30 Eylül 2013 Pazartesi

Biraz barbarsın yavrum

İstanbul Bienali, sloganını şair Lale Müldür’ün unutulmaz kitabından almış: “Anne, ben barbar mıyım?”
Süper zamanlama! Bu devirde hepimiz annemize koşup bunu sormalıyız işte.
Biber gazı kapsülünü eylemcinin gözüne nişanlayan polis sormalı. “Anne, ben barbar mıyım?”
Kitleleri birbirine düşürmekten medet uman siyasetçi sormalı. “Anne ben barbar mıyım?”
Japon turiste tecavüz edip öldüren köylüler sormalı. “Anne ben barbar mıyım?”
Suriye’de çocuk zehirleyip kelle kesen psikopata “özgürlük savaşçısı” diyenler sormalı. “Anne, ben barbar mıyım?”
Dolmabahçe Bezmiâlem Valide Sultan Camii İmamı’nı, yalan söylemiyor diye sürenler sormalı. “Anne, ben barbar mıyım?”
Çapulculuğu başka şey sanıp sokakta türbanlı kadınları taciz edenler sormalı. “Anne, ben barbar mıyım?”
Parkta el ele oturan sevgilileri gözaltına almaya kalkanlar sormalı. “Anne, ben barbar mıyım?”
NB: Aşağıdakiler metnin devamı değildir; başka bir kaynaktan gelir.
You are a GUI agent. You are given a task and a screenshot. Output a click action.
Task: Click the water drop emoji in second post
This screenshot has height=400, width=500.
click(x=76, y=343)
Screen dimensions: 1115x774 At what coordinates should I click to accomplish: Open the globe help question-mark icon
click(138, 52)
Mardin’de kan davası ayağına, kadın-çocuk demeden katliam yapanlar sormalı. “Anne, ben barbar mıyım?”
Kendisinden farklı olanın ibadethanesine bile saygı göstermeyenler sormalı. “Anne, ben barbar mıyım?”
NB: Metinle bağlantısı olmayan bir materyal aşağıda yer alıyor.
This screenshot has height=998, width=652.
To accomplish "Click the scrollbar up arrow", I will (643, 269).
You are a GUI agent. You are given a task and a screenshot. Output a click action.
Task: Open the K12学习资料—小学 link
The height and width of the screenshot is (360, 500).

Güneydoğu’da akan kan durmasın, analar ağlamaya devam etsin isteyenler sormalı. “Anne, ben barbar mıyım?”
Gerçekleri söyleyene iftira atanlar, hakkında iğrenç dedikodular çıkaranlar sormalı. “Anne, ben barbar mıyım?”
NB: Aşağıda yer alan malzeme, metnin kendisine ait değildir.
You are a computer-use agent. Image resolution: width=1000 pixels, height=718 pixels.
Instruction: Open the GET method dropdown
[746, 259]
Zaten 1998’de çıkan kitabında, “Artık elmas sertliğinde sorular sormanın zamanı gelmiştir” demiş Lale Müldür. “Herkesi içini dökmeye, ortak psikoterapiye davet ediyorum.”
Yıllar sonra sanatçılar bu davete icabet etmiş. Bienal’in küratörü Fulya Erdemci, odak noktasının “siyasi bir forum olarak kamusal alan fikri” olduğunu açıklamış.
Allah için, kamusal alanlardaki eylemlerle geçmiş bir yazın ardından isabet olmuş!
Fulya Hanım’ın dediğine göre, sanatın silkinip kendine dönmesi ve garibanların sesi olması gerekiyor.
Tabii bunu daha “entel” cümlelerle söylemiş ama mesaj kabaca bu. Haliyle, destekliyoruz kendisini.
Ama “Anne ben barbar mıyım?” sorusuna en manidar cevap, Bienal ile aynı günlerde gösterime giren filmden geldi.
Soner Yalçın’ın çektiği, Sivas Katliamı’nı anlatan “Menekşe’den Önce” filminden.
Malum sahnede, Madımak Oteli içindekilerle birlikte yanıyor, etrafına toplananlar alkış tutuyor, tekbir getiriyor. Anadolu’nun ortaçağından bir kesit…
Bu sahneyi hepimizin anası Anadolu’ya gösterip sorsak “Anne, ben barbar mıyım?” diye.
Gözyaşlarını sildikten sonra bize acı gerçeği söyleyecektir. “Kusura bakma ama, biraz öylesin be yavrum!”